=== PAGE TEXT ===
It has been asserted, that the truth or falsehood of the doctrine of endless misery, depends on the meaning of aion and aionios in the New Testament, and that this subject was reduced to a matter of verbal criticism. But why ought not its truth to depend as much on the meaning of olim in the Old Testament, which is rendered everlasting and forever, as those words are in the New? It is a capricious mode of interpretation, to give this language a limited signification in the one case and not in the other also. The truth is, something besides the mere application of the word everlasting to punishment, must appear, to prove it of endless duration, for no man can deny, that it is applied to punishment when no one thinks endless duration was meant. Besides, the word everlasting being so frequently applied to temporary things, shows, that no great dependence is to be placed on such an argument.
One of the most plausible arguments arising from everlasting being applied to punishment in the New Testament is, that in Matth. 25: 46. the same original word is applied both to life and punishment, and that if the one is not endless neither is the other. But permit me here only to remark-Why does not this
equally apply to Dan. 12: 3. where a case of the same kind is found? We have there shown that everlasting does not refer to endless duration of either happiness or punishment, or to any thing beyond this state of existence. When we come to consider Matth. 25: 46. we shall show that this is a comment on Dan. 12: 3. and that both refer to the same everlasting punishment and happiness.
When people end the Old Testament they seem to forget that the New is the revelation of the same God addressed originally to the Jews; that it was written by Jews, and that its ideas and language are borrowed from Moses and the prophets. The writers adopt the words, phrases, and idioms used in the Old Testament, as well as quote formally from it. Dr. Campbell assures us that our Lord and his apostles spoke to the Jews in the dialect of their own Scriptures, and used words and phrases with which they were familiar. And Mr. Stuart calls their writings the Hebrew Greek of the New Testament. If we would understand this book, we must not sit down to it as Presbyterians, Congregationalists, Baptists, Methodists or Universalists, but as Jews. The question is not, what sense do any of these sects put on the words, phrases, and idioms which are found in it, but in what sense were they understood among Jews from their own Scriptures.
=== RECORDS PROVIDED ===
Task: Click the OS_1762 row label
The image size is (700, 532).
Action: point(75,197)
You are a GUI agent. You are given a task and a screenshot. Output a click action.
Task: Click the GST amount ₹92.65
===
OBJECTIVES:
1. Summarize the passage on everlasting punishment in two sentences.
2. Edit the entries from the line that has "You are a GUI" through the end of the entries by replacing "screenshot" with "screen capture" and changing nothing else, and return only those lines.
The text and the entries come from separate sources.

ANSWERS FOR THE TASKS:
1. The passage argues that the doctrine of endless punishment cannot rest on the word everlasting alone, since the matching Old Testament word is also rendered everlasting and forever and is often applied to temporary things. It adds that the New Testament was written by Jews in the language of their own Scriptures, so its words must be read as Jews understood them rather than as any sect interprets them.

2.
You are a GUI agent. You are given a task and a screen capture. Output a click action.
Task: Click the GST amount ₹92.65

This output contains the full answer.